*Dataset entries*:
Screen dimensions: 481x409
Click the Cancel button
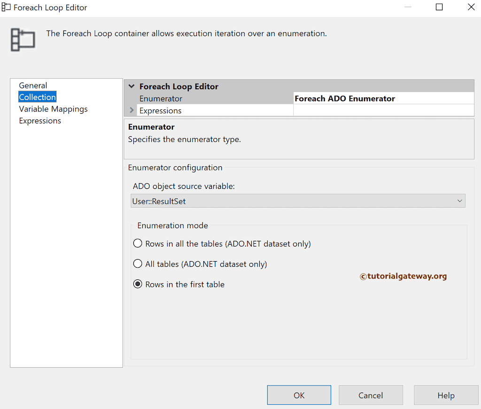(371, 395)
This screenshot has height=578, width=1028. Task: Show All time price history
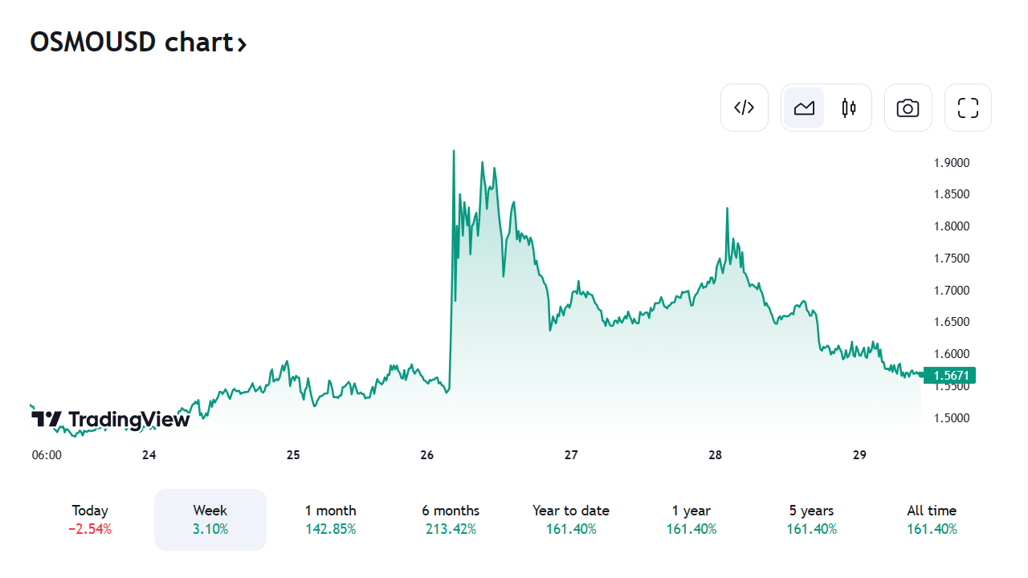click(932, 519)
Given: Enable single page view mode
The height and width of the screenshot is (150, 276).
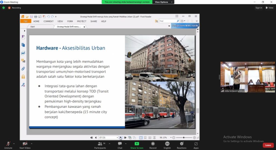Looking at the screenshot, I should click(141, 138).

*Task brief*: I would like you to set down the lines above, from the one containing "This screenshot has" to the final line, exactly as written and without pictures.

*Exercise answer*:
This screenshot has height=578, width=1028. Task: Show All time price history
click(932, 519)
Given: Enable single page view mode
The height and width of the screenshot is (150, 276).
Looking at the screenshot, I should click(141, 138).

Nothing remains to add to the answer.